While the Blue Collar instructional DVD indicates that you can chop the rear frame section with a hacksaw, I opted for the speed and smooth cut of a cordless reciprocating saw. Once the rear frame section was tossed, I dressed any jagged edges with a hand file, and dabbed some gloss black touch-up paint on the bare metal to prevent it from rusting. Now that the paint is dry, it’s time for this month’s bobber parts install.

The mounting brackets in the Blue Collar kit are precision-cut, machined, and powdercoated gloss black to match the bike’s frame. The rear signal light mounting holes are located in the seat brackets, and there’s a channel cut to help route the wires. Best of all, there’s no welding required and everything fits like a glove.
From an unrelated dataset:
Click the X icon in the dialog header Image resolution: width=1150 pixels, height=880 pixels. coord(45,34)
The seat is on a 10-gauge steel pan and is curved just right to keep you in place. This isn’t some imported junk seat; it’s made in Sandy, Utah, to Blue Collar specs. Cushioning comes from 1″-1-1/2″ top-of-the-line foam under the plain or laser-engraved leather cover. Our bike’s owner, Tyler, specified the “black boot cross” style. At 10-1/2″ wide, the small seat is still quite comfortable, but there’s also a large format seat available. It’s a good idea to protect your leather seat from the elements, so Blue Collar even includes a tin of leather balm with the kit.
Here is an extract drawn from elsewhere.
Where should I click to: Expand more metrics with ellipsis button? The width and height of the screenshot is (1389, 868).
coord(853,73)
Let’s pick up where we left off last month; body parts are out for paint and the front pivot point of the spring seat kit bolts to the rear gas tank mount. Not a problem, as the factory Honda tank uses a steel T bushing at that bolt point, and mocking up the seat install with the use of that T bushing will be the same as if the tank were in place.
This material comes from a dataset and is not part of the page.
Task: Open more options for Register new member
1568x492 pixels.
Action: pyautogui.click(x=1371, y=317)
1. All the brackets and springs are powdercoated gloss black. The kit even includes a drill bit of the proper size.

2. This is how we left the Blue Collar Bobber last month. The rear fender is out for paint, and the rear frame rails have been bobbed off. I touched up the frame where I cut through with some gloss black spray paint.

3. The two rear frame caps and crossmember from Blue Collar are loosely assembled.

4. The frame caps slip right into the cut Honda frame.

5. I hold the frame cap firmly in place while I drill the mounting hole through the frame and frame cap.

6. Nylock nuts and bolts hold the frame cap in place.

7. A long T-handle hex key comes in handy for installing the seat springs.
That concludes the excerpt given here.